このくだらなさがどうしてか忘れられなくて一生モノの記憶になっているのだ。子供のころ読んだ実にナンセンスなエンタテイメントSFであったような記憶。
きんぴらごぼうが大好きなのに貧乏だから同時に人参と牛蒡を買うことができなくてあんまり食べられなかった天才博士が、その生涯をかけた発明品の話。牛蒡と人参をシマシマにしたキンピラゴボウのためのハイブリッド野菜ゴボジンを開発し、さらにはタイムマシンを発明して昔の自分に腹いっぱいキンピラゴボウを食べさせるのだという一生の夢を実現させようとする、そこでタイムパラドックスがおこってどうのこうの…というお話。
何十年も気になっていたこの品のないゴボジンというネーミングセンス。ちらっとツイッターでつぶやいたら、すぐにいろんな人が本のタイトルを教えてくれた。これはもう仕方がない。検索し、わざわざ図書館に取り寄せてもらって…読み直した。
横田順彌「脱線!たいむましん奇譚」
記憶の通り実に素晴らしくくだらない名作であった。
…いやあ、少々感動したんである。
このただならぬ饒舌、ダダ洩れの才能。
こんこんと湧き出る水の尽きぬ泉のようにひたすらあふれ流れでる言葉、深い教養を保証するゆたかな語彙。踊る言語、戯れる論理。それらはすべてこの上なくくだらないナンセンスのためにある。この素晴らしい教養と知性と才能が湯水のようにムダに消費されているという驚異の世界。ああ、くだらねえ~っと笑われるために消費される道化としての語彙。
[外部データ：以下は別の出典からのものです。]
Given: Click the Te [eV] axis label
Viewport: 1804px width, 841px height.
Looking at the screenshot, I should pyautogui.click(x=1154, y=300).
…なんかねえ、昭和SF名作の黄金期、この独特の哀愁と反骨の美学を秘めたディレッタンティズム。例えば、けれども筒井康隆や星新一や小松左京、これら徹底した大家たちの裏面にこれまた位置するんではないか、この作者は。軽んじられたこのジャンル、なんだろ、北杜夫とかそのあたりと近似してるかなあ。すべてをナンセンスと冗談に還元してしまってみせる。さびしい暗鬱とどこか背中合わせ。
実はね、昔はともかく、今は嫌いじゃないかな、とも思うんだけど。いやらしさも低俗さも、どこかその「時代のお約束」におもねった高度経済成長時代のサラリーマンのイメージ、ドリフターズ的なおどけた哀愁ばかり感じさせるものだから、自家中毒を起こす饒舌の迷宮。小気味の良い言語の洪水。泡沫のように砕けて消えてゆく寂しさと優しい笑い。スラップスティックではあっても不思議にどこかにほのかな小さな幸福をあたためているような、けれども、けれども、という問いを消せない。毒や痙攣すらないひたすらの自虐ではあるけれど。それは鋭い知性がひたすら自家中毒をおこしてゆく風景のようにも見えて。
時代の匂い、そのノスタルジーへの思い入れなのかなア。